Demikianlah beliau mengembangkan satu sumber hukum yang disebut mashalih al-mursalah (kepentingan yang tak terbatas), yang disebut Al-Ghazali Ishtishlah (mencari yang lebih baik) untuk membedakannya dari istihsan yang berasal dari Abu Hanifah.
Muhammad bin Idris Asy-Syafi’i (wafat tahun 204 H/ 819 M)
Kebesaran Imam Syafi’i terletak pada usahanya menciptakan keseimbangan antara “pandangan yang mendukung tradisi” dengan “pandangan yang berdasarkan pemikiran”. Beliau mencoba mengikuti jalan tengah antara dua kecenderungan yang berlawanan tersebut. Prinsip beliau adalah hanya menerima hadits yang benar-benar shahih yang isnadnya sampai kepada Nabi.
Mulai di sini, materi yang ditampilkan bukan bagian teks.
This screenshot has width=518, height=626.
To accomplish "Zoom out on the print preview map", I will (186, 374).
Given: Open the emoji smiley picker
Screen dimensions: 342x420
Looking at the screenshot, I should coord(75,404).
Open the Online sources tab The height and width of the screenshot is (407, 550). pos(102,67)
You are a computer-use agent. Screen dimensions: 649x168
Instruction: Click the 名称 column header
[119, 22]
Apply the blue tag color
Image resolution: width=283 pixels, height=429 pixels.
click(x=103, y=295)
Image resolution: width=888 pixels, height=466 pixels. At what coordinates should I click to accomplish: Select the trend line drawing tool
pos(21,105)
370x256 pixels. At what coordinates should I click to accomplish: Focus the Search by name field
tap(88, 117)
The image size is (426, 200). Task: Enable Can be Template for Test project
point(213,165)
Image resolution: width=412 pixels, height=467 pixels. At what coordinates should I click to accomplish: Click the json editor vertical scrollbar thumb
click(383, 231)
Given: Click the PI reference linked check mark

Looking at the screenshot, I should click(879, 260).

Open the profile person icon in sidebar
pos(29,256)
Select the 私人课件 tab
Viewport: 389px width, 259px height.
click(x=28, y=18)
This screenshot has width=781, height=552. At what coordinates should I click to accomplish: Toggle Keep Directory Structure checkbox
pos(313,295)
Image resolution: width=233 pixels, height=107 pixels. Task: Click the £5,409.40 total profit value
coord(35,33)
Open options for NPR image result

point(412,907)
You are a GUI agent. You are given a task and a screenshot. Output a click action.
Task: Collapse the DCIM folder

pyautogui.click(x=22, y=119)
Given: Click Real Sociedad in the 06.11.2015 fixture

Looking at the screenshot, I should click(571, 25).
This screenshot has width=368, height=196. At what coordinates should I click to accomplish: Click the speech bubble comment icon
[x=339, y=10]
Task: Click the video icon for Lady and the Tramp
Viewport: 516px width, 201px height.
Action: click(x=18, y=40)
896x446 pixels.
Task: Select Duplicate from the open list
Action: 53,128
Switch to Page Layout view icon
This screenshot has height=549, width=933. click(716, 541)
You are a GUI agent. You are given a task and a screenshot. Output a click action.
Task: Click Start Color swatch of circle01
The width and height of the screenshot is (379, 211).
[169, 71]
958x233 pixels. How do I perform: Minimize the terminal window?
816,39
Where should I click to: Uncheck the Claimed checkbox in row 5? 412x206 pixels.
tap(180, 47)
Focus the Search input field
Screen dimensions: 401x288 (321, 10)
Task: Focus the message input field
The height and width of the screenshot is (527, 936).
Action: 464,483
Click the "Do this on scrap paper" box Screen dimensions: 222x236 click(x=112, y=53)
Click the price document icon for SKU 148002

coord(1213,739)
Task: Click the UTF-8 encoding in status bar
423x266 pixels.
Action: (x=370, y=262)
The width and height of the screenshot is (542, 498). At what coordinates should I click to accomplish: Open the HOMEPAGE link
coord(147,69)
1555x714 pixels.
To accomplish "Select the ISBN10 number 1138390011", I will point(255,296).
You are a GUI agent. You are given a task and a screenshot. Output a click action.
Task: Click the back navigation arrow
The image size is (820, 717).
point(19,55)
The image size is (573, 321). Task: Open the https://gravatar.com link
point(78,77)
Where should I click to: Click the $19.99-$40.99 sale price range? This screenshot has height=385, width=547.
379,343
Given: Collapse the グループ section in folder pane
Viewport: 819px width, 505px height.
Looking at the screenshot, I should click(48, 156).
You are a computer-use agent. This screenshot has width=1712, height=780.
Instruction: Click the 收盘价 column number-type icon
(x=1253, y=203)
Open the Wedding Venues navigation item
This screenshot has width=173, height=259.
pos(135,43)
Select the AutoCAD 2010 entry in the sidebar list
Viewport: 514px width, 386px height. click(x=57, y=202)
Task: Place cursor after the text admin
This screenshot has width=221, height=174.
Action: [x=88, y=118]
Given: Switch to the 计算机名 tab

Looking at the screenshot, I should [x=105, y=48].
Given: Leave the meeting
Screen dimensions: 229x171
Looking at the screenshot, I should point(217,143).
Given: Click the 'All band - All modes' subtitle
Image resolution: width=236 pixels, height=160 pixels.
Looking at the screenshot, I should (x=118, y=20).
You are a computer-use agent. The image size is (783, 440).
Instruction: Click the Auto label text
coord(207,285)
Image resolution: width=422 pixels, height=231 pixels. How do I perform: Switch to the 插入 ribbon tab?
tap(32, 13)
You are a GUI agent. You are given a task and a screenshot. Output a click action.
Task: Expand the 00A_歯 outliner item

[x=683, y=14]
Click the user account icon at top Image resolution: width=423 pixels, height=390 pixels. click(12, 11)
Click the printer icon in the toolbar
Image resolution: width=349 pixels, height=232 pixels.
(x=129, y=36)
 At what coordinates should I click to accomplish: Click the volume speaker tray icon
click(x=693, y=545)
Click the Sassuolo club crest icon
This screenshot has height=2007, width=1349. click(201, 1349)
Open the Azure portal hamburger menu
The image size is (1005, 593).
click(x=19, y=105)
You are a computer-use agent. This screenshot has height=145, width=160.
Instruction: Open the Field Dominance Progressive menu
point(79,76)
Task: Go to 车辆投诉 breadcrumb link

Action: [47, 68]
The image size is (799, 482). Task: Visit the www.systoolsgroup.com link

Tema pokok doktrin Imam Syafi’i ialah memperkecil penggunaan pendapat pribadi secara bebas dan menekankan otoritas Nabi selaku pembuat Hukum. “Taatilah Allah dan Rasulnya”. “...Apa yang diberikan Rasul kepadamu maka terimalah dia. Dan apa yang dilarangnya bagimu maka tinggalkanlah, dan bertakwalah kepada Allah”. “Barang siapa yang menaati Rasul, sesungguhnya ia telah menaati Allah”.
Setelah al-Qur’an, Imam Syafi’i menitikberatkan Sunnah Nabi dan menyatakan bahwa satu ketetapan alQur’an dapat dibatalkan oleh ketetapan al-Qur’an yang lainnya. Tetapi al-Qur’an tidak dapat membatalkan Sunnah dan Sunnah juga tidak dapat membatalkan al-Qur’an. Memang benar, katanya, bahwa Sunnah dapat digantikan oleh suatu pernyataan al-Qur’an, tetapi ini tidak terjadi sebelum Sunnah itu dibatalkan terlebih dahulu oleh Sunnah lain yang disampaikan oleh Nabi.
Perkembangan yang telah diuraikan sejauh ini telah diuraikan sejauh ini menghasilkan perumusan teori klasik yang didasarkan pada empat prinsip atau dasar: “al-Qur’an, Sunnah yang tertuang dalam kumpulan Hadits-hadits shahih, konsensus (ijma’) para ulama dalam masyarakat terdahulu, dan metode penalaran dengan analogi (qiyas)”. 
Ahmad Ibn Hanbal (wafat tahun 241 H/ 855 M)
Ia sangat lekat dengan Hadits dan penafsirannya bersifat harfiah. Berbeda dengan para Imam lainnya, ia hanya memberi peluang sedikit sekali kepada ajaran ijma’ dan qiyas. Hanya wahyu Allah dalam al-Quran dan sunnah nabi sajayang menjadi sumber hukum yang berwenang. Keshalehan beliau tercermin dari kenyataan bahwa ia dikatakan tidak pernah makan buah semangka, sebab ia tidak mendapati contoh dari Nabi.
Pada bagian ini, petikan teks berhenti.